- Upfront Ventures is one of the oldest and most prominent Los Angeles venture firms.
- Kara Nortman, named one of the firm’s three co-managing partners in 2020, will not be making new investments.
- Greg Bettinelli, an Upfront partner since 2014, has also transitioned to an operating role.
Two of the top partners at Upfront Ventures, one of the oldest and most prominent Los Angeles venture firms, have quietly stepped back from investing duties in recent months and will be moving on to pursue other opportunities, Insider has learned.
Kara Nortman, who was promoted to be one of the firm’s three co-managing partners in 2020, has taken on a new role as board partner in order to spend more time on the professional women’s soccer team she cofounded as well as other sports-related business opportunities, according to Mark Suster, Upfront’s managing partner.
“She realized she was really passionate about sports and she wants to pursue that as a main activity,” Suster said. “She’s transitioning to this role with my complete blessing and we’re still close friends.”
Nortman did not respond to requests for comment.
Greg Bettinelli, an Upfront partner since 2014, will also no longer be making new investments at Upfront.
“I’m transitioning to board partner and have decided to pursue another other opportunity which I’m not ready to discuss yet,” Bettinelli wrote in an email. “I have a great relationship with the Upfront team and obviously the firm and my portfolio mean a lot to me personally and professionally.”
Suster said the timing of both transitions, which he said occurred during the last three months, was purely coincidental. However, he said in both cases Upfront’s relatively narrow focus on business-to-business enterprise technology did not align with Nortman’s interest in sports and Bettinelli’s passion for consumer technology.
“Neither of them were asked to leave,” Suster said. “Sometimes you wake up and you see an opportunity you want to pursue. I don’t want to hold someone back from something they believe in.”
Several investors in LA’s tight knit venture community reacted with surprise to the change.
“That’s big news,” said one VC, who declined to be identified because they were speaking about a rival firm.
In 2020, Nortman cofounded Angel City, a professional women’s soccer team that started playing this year in LA. Other high profile backers of the team include Natalie Portman, venture capitalist Alexis Ohanian, and tennis superstar Serena Williams.
Nortman, who is one of the few women to ascend to the highest ranks of venture capital, is also a founding member of All Raise, a nonprofit advocating for female founders and investors. Before joining Upfront in 2014, she cofounded Moonfrye, a children’s e-commerce company. She was also an executive at IAC where she oversaw Urbanspoon and Citysearch, where she recruited Sean Rad, who went on to build Tinder.
Bettinelli, who also joined Upfront in 2014, was previously the chief marketing officer at HauteLook, an online flash-sale retailer acquired by Nordstrom, and led business development and strategy at Live Nation.
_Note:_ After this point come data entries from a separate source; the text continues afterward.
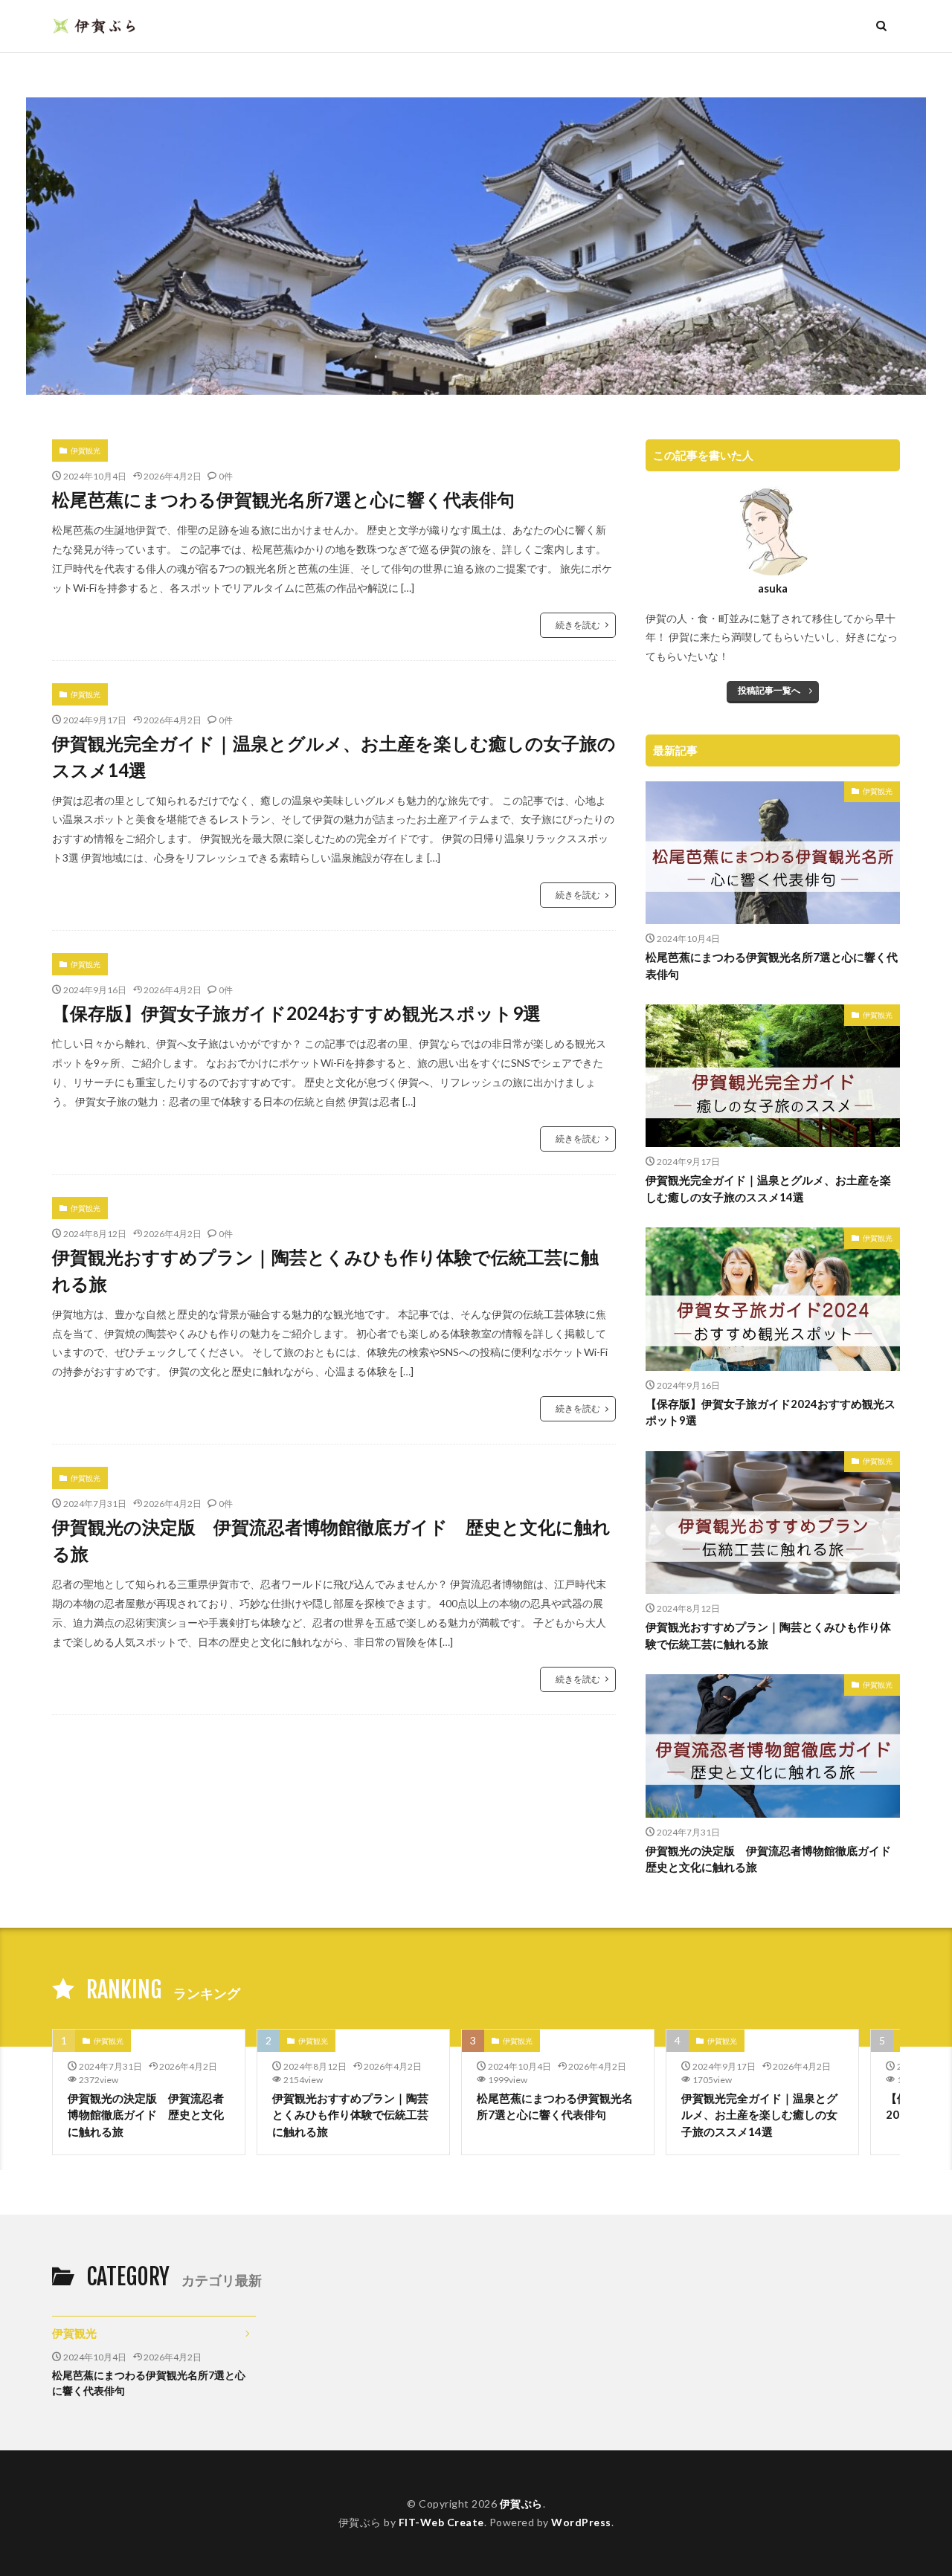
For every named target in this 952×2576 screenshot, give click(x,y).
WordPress (581, 2522)
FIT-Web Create (441, 2522)
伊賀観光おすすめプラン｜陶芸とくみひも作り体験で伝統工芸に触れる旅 (325, 1270)
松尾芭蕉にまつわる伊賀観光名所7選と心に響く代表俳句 (283, 499)
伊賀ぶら (521, 2503)
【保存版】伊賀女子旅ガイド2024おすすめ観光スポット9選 (296, 1013)
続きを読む (578, 624)
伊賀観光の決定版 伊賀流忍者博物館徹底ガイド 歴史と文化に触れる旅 (331, 1540)
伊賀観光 (85, 450)
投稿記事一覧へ (769, 690)
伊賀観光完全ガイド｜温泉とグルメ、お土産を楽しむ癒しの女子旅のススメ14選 (334, 756)
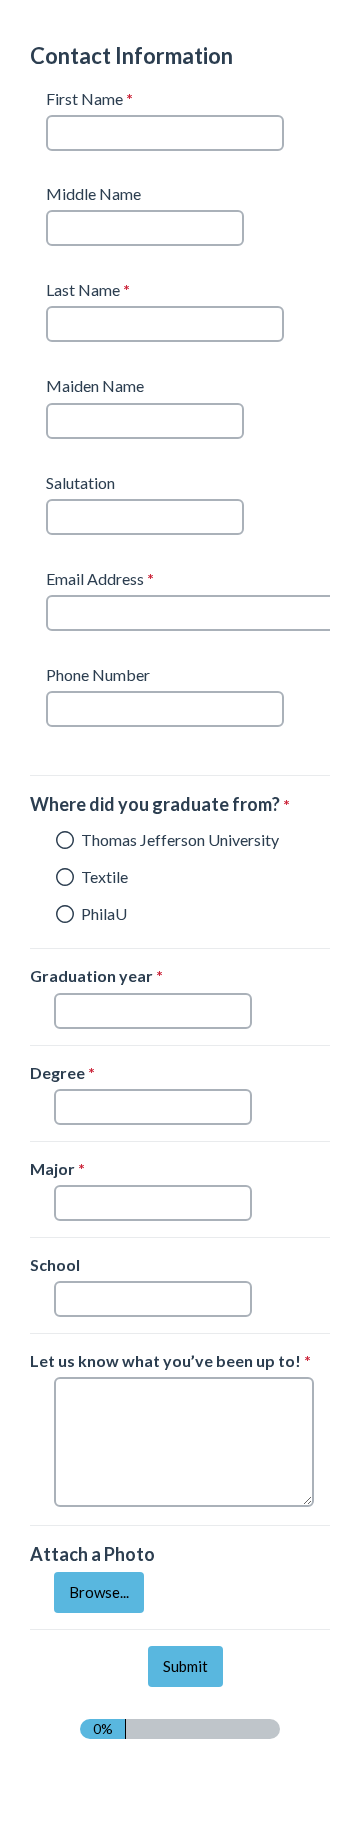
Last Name (90, 290)
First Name (92, 99)
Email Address (102, 578)
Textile (104, 876)
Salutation (80, 482)
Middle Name (93, 193)
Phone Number (98, 674)
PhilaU (104, 913)
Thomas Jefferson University (180, 839)
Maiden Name (95, 385)
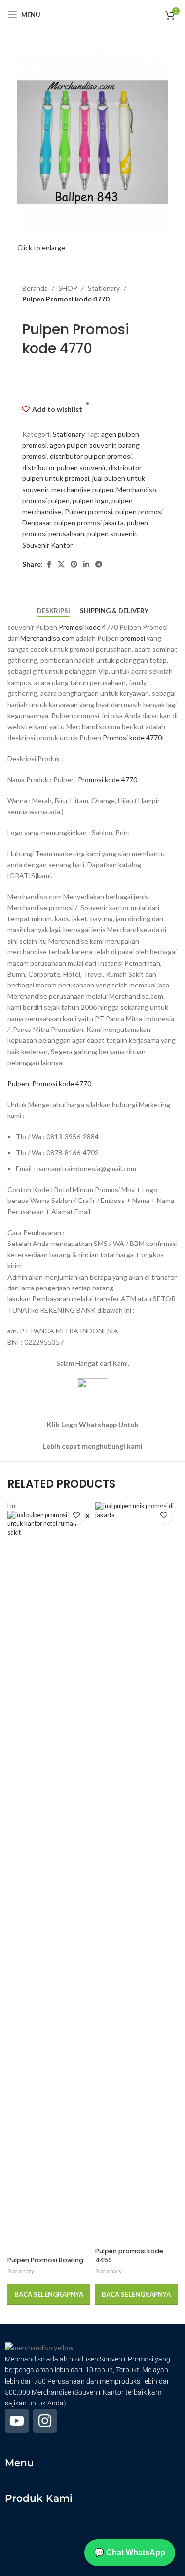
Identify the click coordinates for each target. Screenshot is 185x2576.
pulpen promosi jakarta (89, 522)
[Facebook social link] (49, 564)
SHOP (67, 288)
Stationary (104, 288)
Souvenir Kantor (47, 545)
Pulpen (19, 1083)
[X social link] (61, 564)
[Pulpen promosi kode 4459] (136, 1872)
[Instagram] (45, 2421)
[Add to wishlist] (76, 1515)
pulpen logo (91, 500)
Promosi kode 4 (81, 627)
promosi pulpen (46, 500)
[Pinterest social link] (74, 564)
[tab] (53, 611)
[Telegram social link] (98, 564)
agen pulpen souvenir (82, 445)
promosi (132, 638)
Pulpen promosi (88, 511)
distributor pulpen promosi (91, 456)
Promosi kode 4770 (132, 737)
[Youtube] (17, 2421)
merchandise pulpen (82, 489)
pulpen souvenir (111, 533)
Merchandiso (136, 489)
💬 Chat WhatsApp (129, 2552)
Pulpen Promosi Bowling (45, 2260)
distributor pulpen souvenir (64, 467)
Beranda (35, 288)
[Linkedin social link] (86, 564)
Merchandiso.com (47, 638)
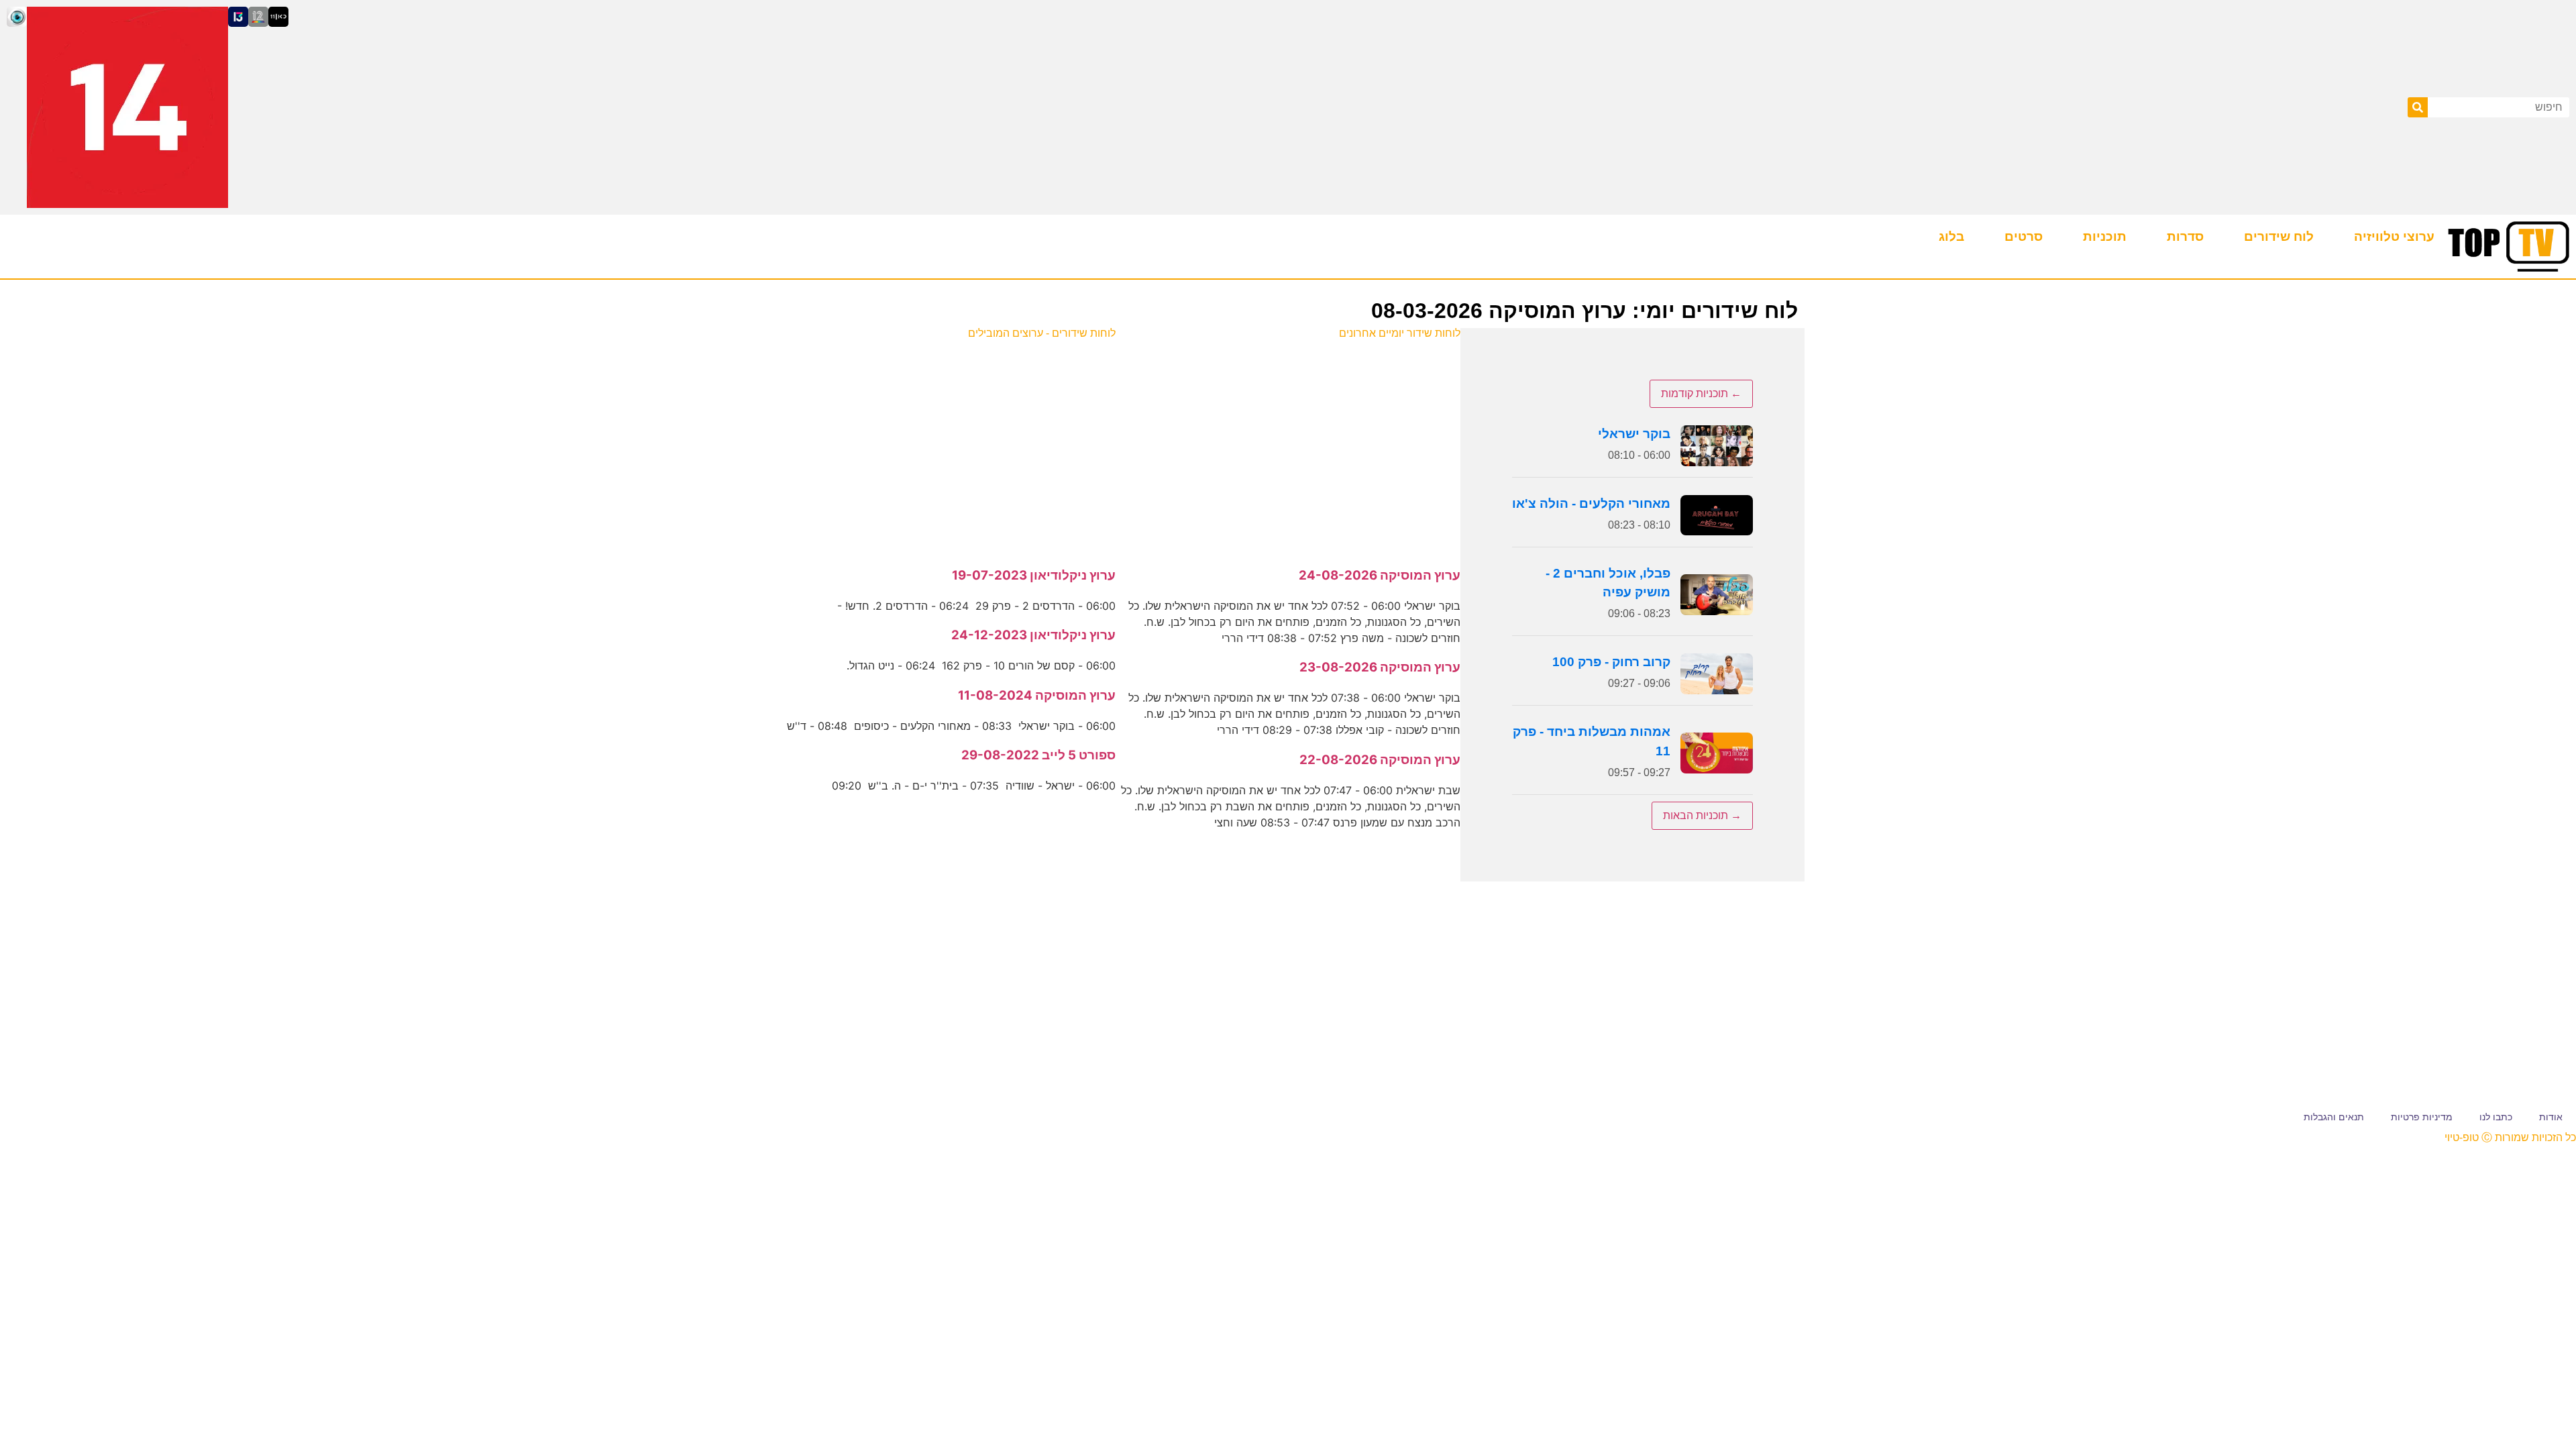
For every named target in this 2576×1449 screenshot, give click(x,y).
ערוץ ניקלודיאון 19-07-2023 (1034, 575)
His active investments include GOAT, ThredUp, Dronebase, HopSkipDrive, Invia Robotics, Ritual, Pinwheel, Verishop, Rally, Landline, Modern Animal, Route, Loupe, and TheCoolDown, according to his recently updated LinkedIn profile.
Upfront, which was founded by Yves Sisteroni in 1996, has more than two billion in assets under management and is probably best known for the Upfront Summit, its splashy annual gathering of VCs, founders, and celebrities, which resumed this year after a Covid hiatus at Banc of California stadium south of downtown LA where Angel City plays its matches.
Suster said as much as he will miss Nortman and Bettinelli, Upfront has a deep bench of talented investors, including Kevin Zhang, who has now been at Upfront for nearly a decade and focuses on health tech and gaming. He also praised Kobie Fuller, who focuses on Black founded businesses and customer experience software.
As Silicon Valley firms expand their presence in LA, Upfront, which is based in Santa Monica, has started spending more time in San Francisco (Upfront makes 60% of its investments outside of LA). It now employs seven investment professionals, including partners Aditi Maliwal, on the seed team, and Seksom Suriyapa, a former Twitter executive who focuses on growth investments.
In addition to the new $280 seed fund, Upfront is also deploying its third growth-stage fund, which has $200 million in commitments, and a $175 million Continuation Fund. Suster announced this week Upfront has returned more than $600 million to its limited partners since 2021 and more than $1 billion since 2018.
“We have a lot of money and we have a great team,” Suster said.